#### [Task statement]
Print the data again, exactly.

*** Records for this exercise ***

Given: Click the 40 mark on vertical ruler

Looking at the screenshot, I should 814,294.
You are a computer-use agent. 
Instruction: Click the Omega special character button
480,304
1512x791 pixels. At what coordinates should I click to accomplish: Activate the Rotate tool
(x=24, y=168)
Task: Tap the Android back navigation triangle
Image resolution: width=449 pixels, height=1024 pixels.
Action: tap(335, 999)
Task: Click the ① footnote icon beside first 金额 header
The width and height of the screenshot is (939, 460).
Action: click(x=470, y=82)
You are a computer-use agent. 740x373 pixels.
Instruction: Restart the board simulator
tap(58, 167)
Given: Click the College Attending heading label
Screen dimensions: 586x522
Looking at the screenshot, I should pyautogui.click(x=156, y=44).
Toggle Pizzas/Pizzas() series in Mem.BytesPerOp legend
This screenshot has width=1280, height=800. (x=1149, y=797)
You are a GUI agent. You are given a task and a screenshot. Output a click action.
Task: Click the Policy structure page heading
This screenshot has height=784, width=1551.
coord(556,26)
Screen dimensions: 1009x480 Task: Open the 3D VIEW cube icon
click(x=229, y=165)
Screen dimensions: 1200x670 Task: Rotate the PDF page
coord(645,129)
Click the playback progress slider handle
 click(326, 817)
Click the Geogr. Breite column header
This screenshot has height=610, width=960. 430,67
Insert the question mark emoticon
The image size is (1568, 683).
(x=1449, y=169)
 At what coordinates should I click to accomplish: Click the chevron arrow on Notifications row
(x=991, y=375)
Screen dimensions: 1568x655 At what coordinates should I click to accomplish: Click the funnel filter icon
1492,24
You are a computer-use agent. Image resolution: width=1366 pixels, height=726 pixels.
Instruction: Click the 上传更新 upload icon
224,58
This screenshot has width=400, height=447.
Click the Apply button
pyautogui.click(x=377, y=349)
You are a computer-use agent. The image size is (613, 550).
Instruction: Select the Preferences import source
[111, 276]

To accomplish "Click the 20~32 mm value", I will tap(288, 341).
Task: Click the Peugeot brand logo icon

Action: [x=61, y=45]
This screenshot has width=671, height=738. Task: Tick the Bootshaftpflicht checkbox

*** End of Records for this exercise ***

#### [Task solution]
Given: Click the 40 mark on vertical ruler

Looking at the screenshot, I should 814,294.
You are a computer-use agent. 
Instruction: Click the Omega special character button
480,304
1512x791 pixels. At what coordinates should I click to accomplish: Activate the Rotate tool
(x=24, y=168)
Task: Tap the Android back navigation triangle
Image resolution: width=449 pixels, height=1024 pixels.
Action: tap(335, 999)
Task: Click the ① footnote icon beside first 金额 header
The width and height of the screenshot is (939, 460).
Action: click(x=470, y=82)
You are a computer-use agent. 740x373 pixels.
Instruction: Restart the board simulator
tap(58, 167)
Given: Click the College Attending heading label
Screen dimensions: 586x522
Looking at the screenshot, I should pyautogui.click(x=156, y=44).
Toggle Pizzas/Pizzas() series in Mem.BytesPerOp legend
This screenshot has width=1280, height=800. (x=1149, y=797)
You are a GUI agent. You are given a task and a screenshot. Output a click action.
Task: Click the Policy structure page heading
This screenshot has height=784, width=1551.
coord(556,26)
Screen dimensions: 1009x480 Task: Open the 3D VIEW cube icon
click(x=229, y=165)
Screen dimensions: 1200x670 Task: Rotate the PDF page
coord(645,129)
Click the playback progress slider handle
 click(326, 817)
Click the Geogr. Breite column header
This screenshot has height=610, width=960. 430,67
Insert the question mark emoticon
The image size is (1568, 683).
(x=1449, y=169)
 At what coordinates should I click to accomplish: Click the chevron arrow on Notifications row
(x=991, y=375)
Screen dimensions: 1568x655 At what coordinates should I click to accomplish: Click the funnel filter icon
1492,24
You are a computer-use agent. Image resolution: width=1366 pixels, height=726 pixels.
Instruction: Click the 上传更新 upload icon
224,58
This screenshot has width=400, height=447.
Click the Apply button
pyautogui.click(x=377, y=349)
You are a computer-use agent. The image size is (613, 550).
Instruction: Select the Preferences import source
[111, 276]

To accomplish "Click the 20~32 mm value", I will tap(288, 341).
Task: Click the Peugeot brand logo icon

Action: [x=61, y=45]
This screenshot has width=671, height=738. Task: Tick the Bootshaftpflicht checkbox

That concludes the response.